What makes SIP a critical process?
- Steam-in-place sterilization enables the entire processing system to be sterilized as a single entity thereby reducing the need for aseptic connections.
- Criticality of system design to achieve sterility with SIP is considered more closely than the steam sterilizer.
- SIP employs the same moist heat mechanism as steam sterilization in autoclaves.
SIP Fundamentals
- SIP differs only slightly from steam sterilization in autoclaves.
- To achieve effective SIP, the elements necessary for process effectiveness inherent in the autoclave design and operation must be provided in the SIP system.
What is a saturated pure steam?
- Saturated steam is a steam-water mixture in which the vapour phase (steam) is in equilibrium with the liquid phase (water or condensate).
- The addition of heat to saturated steam can result in its de-saturation (or superheating).
- The loss of heat from saturated steam will result in its condensation.
SIP Design Considerations
- Complete displacement and elimination of entrapped air.
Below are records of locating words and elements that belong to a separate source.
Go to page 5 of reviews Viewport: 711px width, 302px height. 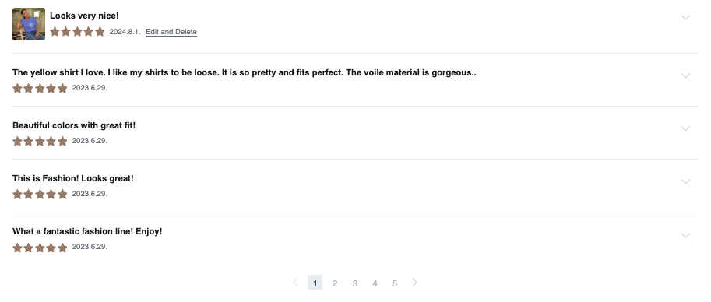pyautogui.click(x=395, y=283)
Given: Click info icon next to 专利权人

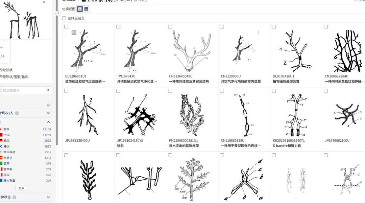Looking at the screenshot, I should pos(17,113).

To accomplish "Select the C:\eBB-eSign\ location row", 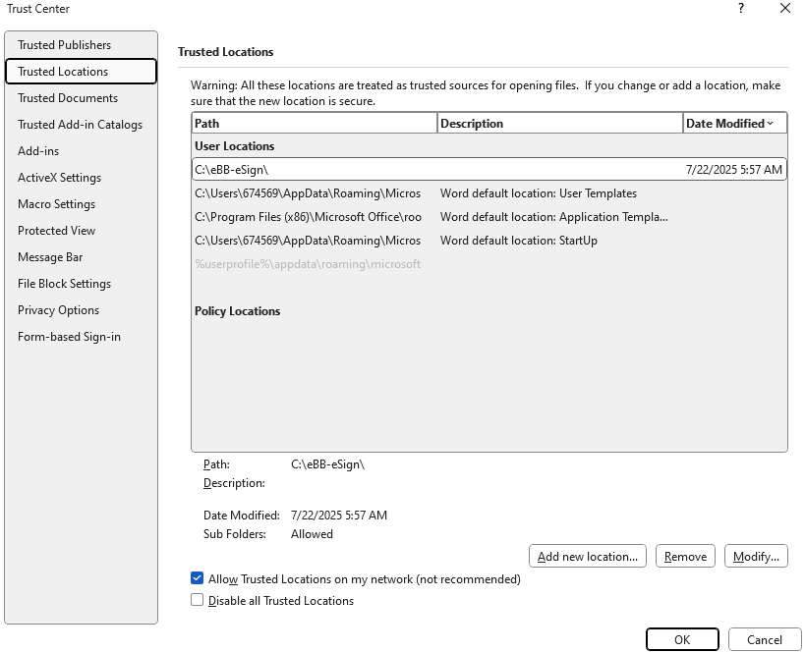I will (x=393, y=168).

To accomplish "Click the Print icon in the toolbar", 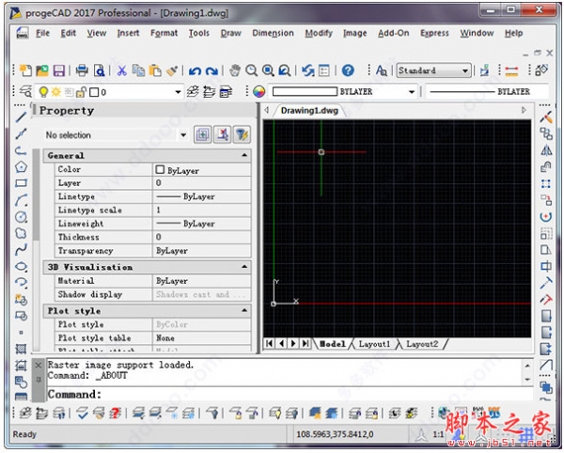I will (x=82, y=70).
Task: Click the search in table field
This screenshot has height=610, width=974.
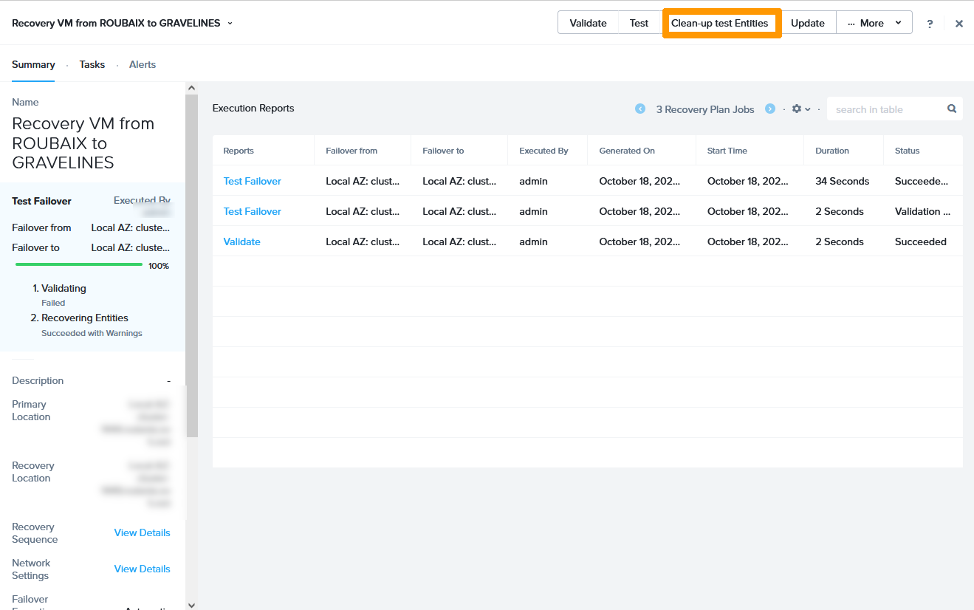Action: point(886,109)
- Constant bleeds of steam at all low points to eliminate condensate build-up Heating large masses of stainless steel from ambient temperature to 121°C results in the creation of large quantities of condensate.
- Strict adherence to the sterilization procedures.
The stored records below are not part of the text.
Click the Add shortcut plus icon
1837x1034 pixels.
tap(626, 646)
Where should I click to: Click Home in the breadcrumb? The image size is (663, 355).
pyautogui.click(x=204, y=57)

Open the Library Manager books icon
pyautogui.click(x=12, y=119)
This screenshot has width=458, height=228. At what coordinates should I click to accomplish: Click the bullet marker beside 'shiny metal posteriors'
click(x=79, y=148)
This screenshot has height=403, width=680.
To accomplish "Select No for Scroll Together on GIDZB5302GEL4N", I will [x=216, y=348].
- Proper maintenance of the sterility after the process.
- SIP system design concepts is achieved through a review of the equipment elements that make up that system.
Pressure Vessels
Piping system
Filters
- The system must be designed in a way that condensate can be readily removed.
- To achieve this objective, system is sterilized in multiple patterns, in which each pattern sterilizes a portion of the larger system.
- Some portions of the system must be sterilized more than once to assure that all portions of the system are fully covered.